Can the metaverse help our kids get money-smart? (“3 Ideas to Share & Save” 109)

“Working to help parents raise money-smart kids.”

Hello, friends!

Since I just released a new podcast episode, I’m excited to bring you this week’s “3 Ideas to Share & Save.”

So let’s dive right in!

— 1 —

Life, the Metaverse & Everything: My most recent podcast guest, Brett Wooden, is a credit union industry colleague and friend. So I really enjoyed speaking with such a tech enthusiast (and LEGO builder)!

I invited Brett to chat so you and I might better understand the much-touted “metaverse” and how it might be useful to us in raising money-smart kids.

As expected, our conversation was wide-ranging. Here are a few highlights to get you started:

  • What should we be excited about in terms of the metaverse? [6:29] 🤩
  • Should we be worried about TikTok? [27:49] 🤔
  • How Brett embraces tech to teach his kids about money [33:35] 🤑

Admittedly, Facebook’s renaming itself Meta only heightened my skepticism that we should expect the digital world promised in the book Ready Player One. While I loved Ernest Cline’s novel, I have a difficult time believing we’re headed for headset heaven (or hell 👹).

That said, I agree with Brett that we’re already living in some form of the metaverse. Just look around at couples in restaurants, folks wandering through crosswalks and, most disturbingly, drivers glued to their phones to know many of us are inhabiting a virtual realm.

So how can we use this “brave new world” for good? Brett highlights one interesting way:

— 2 —

Delving Deeper into Behavioral Science: In The Art of Allowance, I suggest parents make sure some portion of their kids’ allowances goes into the Share and Save jars. I call these dollar digs “nudges,” using the language of the late Richard Thaler and Cass Sunstein.

In their book, Nudge, Thaler and Sunstein popularize the evidence-based idea that opting an employee into a savings program, like a 401(k), greatly increases the chance that he or she will save for retirement. Clearly, inertia is strong in us humans. So if the default is not to participate, requiring an employee to opt in, then the likelihood that employee will use the program decreases markedly.

And while our brains are a marvel of processing power, they can lead us astray. This quote from E.O. Wilson, which you may have heard on the podcast Your Undivided Attention, sums up this tendency nicely:

“The real problem of humanity is the following: we have paleolithic emotions; medieval institutions; and god-like technology. And it is terrifically dangerous, and it is now approaching a point of crisis overall.”

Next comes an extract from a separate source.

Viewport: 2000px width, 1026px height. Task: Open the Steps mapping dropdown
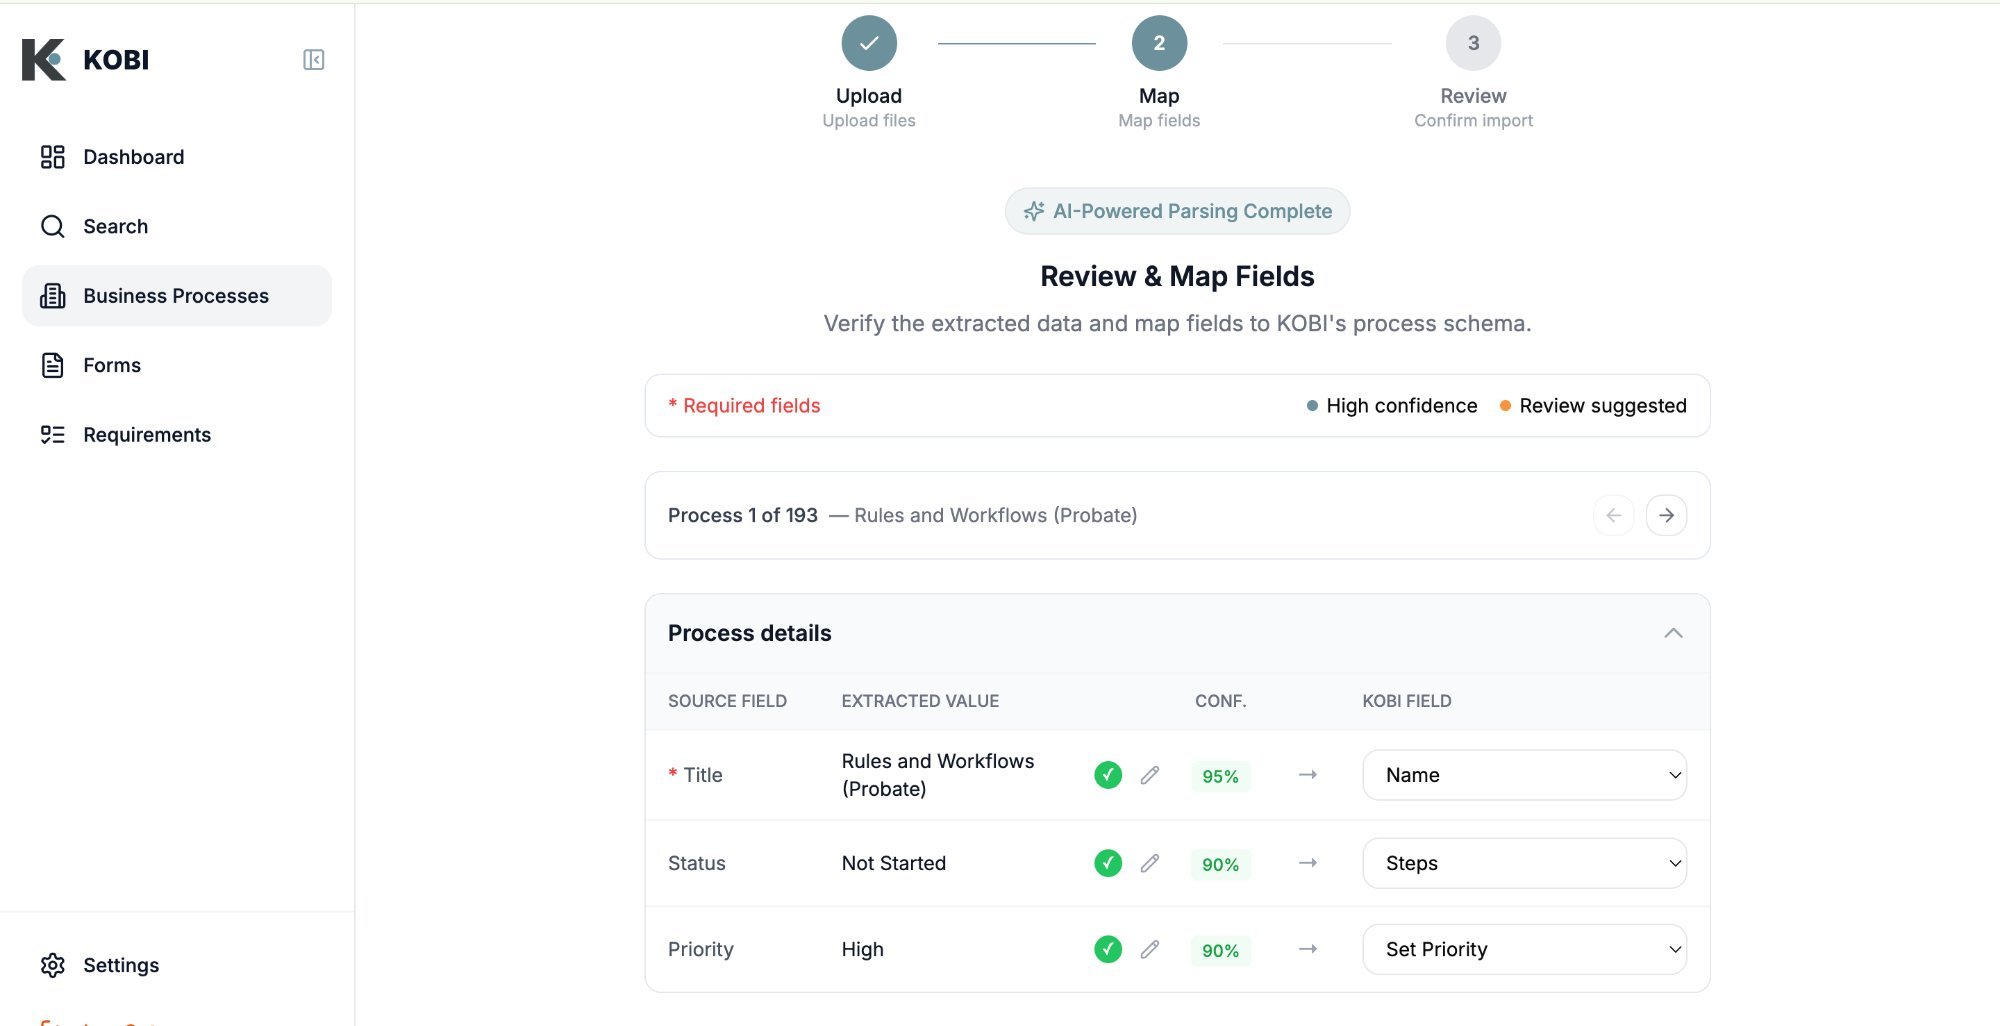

Recently, I’ve been delving deeper into how our brains work. In particular, I’m interested in how they can be problematic when it comes to money and how we can develop more strategies to help our kids (and, if I’m honest, ourselves) craft the lives they (and, by extension, we) want to live by using money to feed fulfillment.

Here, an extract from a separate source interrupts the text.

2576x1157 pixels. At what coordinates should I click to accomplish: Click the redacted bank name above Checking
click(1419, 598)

For example, we would be wise to be wary of the language we use around our kids. Because social proof, the concept that people tend to follow popular actions, is a strong behavioral science concept.

Robert Cialdini, co-author of Yes!, gives an example: “Conveying the fact that many people litter acts as strong social proof for more littering.” He adds, “Using negative social proof as part of a rallying cry, [we] might be inadvertently focusing the audience on the prevalence, rather than the undesirability, of that behavior.”

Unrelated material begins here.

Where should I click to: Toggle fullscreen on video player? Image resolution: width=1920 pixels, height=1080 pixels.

So perhaps we would be wise to focus less on our kids’ spendthrift friends and more on the frugal ones.

— 3 —

Selectively Following a Titan’s Traits: John D. Rockefeller is often remembered as an antihero who built a monopolistic behemoth, Standard Oil, by establishing holding companies to hide his conglomerate’s true size and hindering competition by colluding with railroad barons and other petroleum producers. So over time, Rockefeller and Standard Oil became synonymous with antitrust legislation.

Still, Rockefeller was a successful entrepreneur in part because he internalized a core concept of money smarts: living beneath your means. (This idea is also part of our “Good Money Habits” video series for tweens and teens). And while we may not want to idealize the austere existence for which he was famous – we can live beneath our means and still have fun – we can take a page from his book and not “move the goalposts.”

Rockefeller understood that “moving the goalposts,” or increasing your cost of living as your earnings go up, was a dangerous game. In fact, Rockefeller’s son recalls how he used to wear dresses (He had three older sisters.) because his dad didn’t want to spend money on extra clothes. And when his employees or partners exhibited spendthrift behaviors, Rockefeller would admonish them. Again, we don’t need to be this extreme to learn from a titan.

Avoiding the dreaded “moving of the goalposts” is one of the reasons my previous podcast guest Bobbi Rebell urges us to stay connected with our adult children. Doing so helps ensure that the lessons we’ve been teaching them from day one, like those “nudges” to save, are behaviors they can continue in adulthood.

Bobbi’s point also underscores the importance of starting money conversations at an early age and continuing those conversations as our kids grow older.

And regardless of the age and stage of your kids, don’t forget to enjoy the journey.

John, Chief Mammal

P.S. Please consult with a financial or investment professional before engaging in any decisions that might affect your own financial well-being.